Adding a project is two files, zero workflow edits — CI auto-discovers
any Makefile that includes mk/common.mk.
| Stage | Tool chain | Output |
|---|---|---|
| simulate | GHDL (VHDL) / iverilog (Verilog) | build/<tb>.fst |
| diagram | yosys + ghdl-yosys-plugin → netlistsvg | build/<top>.svg |
| waveform | FST → waveview | build/<tb>.svg, build/<tb>.png |
Each matrix job:
- Simulates the VHDL testbench — and the Verilog mirror if present.
- Renders the netlist diagram (both languages).
- Renders the waveform via waveview (SVG + PNG).
- Publishes the
.svg/.pngto the orphanci-gallerybranch (one directory per run,run-<id>/<project>/, plus alatest/pointer refreshed on everymainpush). Those images show up inline in (a) per-job step summaries, (b) the run-summary page, and (c) the auto-upserted PR comment on pull requests.

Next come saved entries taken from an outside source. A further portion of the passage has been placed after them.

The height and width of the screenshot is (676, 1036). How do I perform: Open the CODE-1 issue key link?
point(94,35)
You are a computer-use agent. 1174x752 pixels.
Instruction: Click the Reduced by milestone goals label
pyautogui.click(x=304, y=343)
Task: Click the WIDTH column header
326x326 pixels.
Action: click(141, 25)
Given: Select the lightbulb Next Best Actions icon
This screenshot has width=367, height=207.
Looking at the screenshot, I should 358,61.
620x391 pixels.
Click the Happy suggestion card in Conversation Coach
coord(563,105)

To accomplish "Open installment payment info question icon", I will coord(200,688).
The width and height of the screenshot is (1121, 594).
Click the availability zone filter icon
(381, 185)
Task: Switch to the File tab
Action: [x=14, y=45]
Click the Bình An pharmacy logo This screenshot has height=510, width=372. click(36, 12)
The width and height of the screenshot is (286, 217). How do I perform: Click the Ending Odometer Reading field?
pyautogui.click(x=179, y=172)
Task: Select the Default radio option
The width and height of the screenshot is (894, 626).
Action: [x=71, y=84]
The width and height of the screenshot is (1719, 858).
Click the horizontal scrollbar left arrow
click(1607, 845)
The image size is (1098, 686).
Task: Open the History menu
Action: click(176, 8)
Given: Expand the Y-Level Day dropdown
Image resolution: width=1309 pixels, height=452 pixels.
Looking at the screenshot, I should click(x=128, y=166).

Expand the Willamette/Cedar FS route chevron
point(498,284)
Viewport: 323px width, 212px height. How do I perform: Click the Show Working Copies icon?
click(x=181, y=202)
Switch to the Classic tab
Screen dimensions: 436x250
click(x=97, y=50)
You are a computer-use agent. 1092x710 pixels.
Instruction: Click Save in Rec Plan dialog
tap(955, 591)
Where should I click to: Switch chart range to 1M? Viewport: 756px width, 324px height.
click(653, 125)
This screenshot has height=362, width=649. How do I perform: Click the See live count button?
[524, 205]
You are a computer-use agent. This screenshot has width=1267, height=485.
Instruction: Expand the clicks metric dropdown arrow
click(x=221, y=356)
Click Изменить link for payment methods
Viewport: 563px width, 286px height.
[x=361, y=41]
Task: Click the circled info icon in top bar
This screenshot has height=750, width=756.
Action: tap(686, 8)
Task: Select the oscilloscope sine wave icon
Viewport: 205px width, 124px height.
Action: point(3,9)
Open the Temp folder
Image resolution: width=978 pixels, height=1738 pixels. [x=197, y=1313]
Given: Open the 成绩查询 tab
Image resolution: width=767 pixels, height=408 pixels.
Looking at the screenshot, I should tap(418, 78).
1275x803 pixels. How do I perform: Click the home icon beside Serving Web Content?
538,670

make # build every project
make -C basics/blink_led simulate # one project, one stage
make list # what CI would discover
make clean # nuke every build/…or through the same container CI uses (ships GHDL, yosys + ghdl-plugin, iverilog, netlistsvg, waveview):
podman run --rm -it -v "$PWD":/work -w /work \
ghcr.io/naelolaiz/hdltools:release \
makeSwap podman for docker if that is your local runtime.
The build machinery is bilingual. A project that defines V_TOP /
V_TB_TOPS / V_SRC_FILES / V_TB_FILES in its Makefile also gets a
parallel iverilog / yosys flow whose artifacts share build/ with the
VHDL ones via a _v suffix (build/<top>_v.svg, build/<tb>_v.fst,
build/<tb>_v.png) — both languages coexist without colliding.
| target | tooling |
|---|---|
simulate_v |
iverilog -g2012 → vvp (FST) |
diagram_v |
yosys read_verilog → netlistsvg |
waveform_v |
FST → waveview |
make all runs both flows when both language sets are populated.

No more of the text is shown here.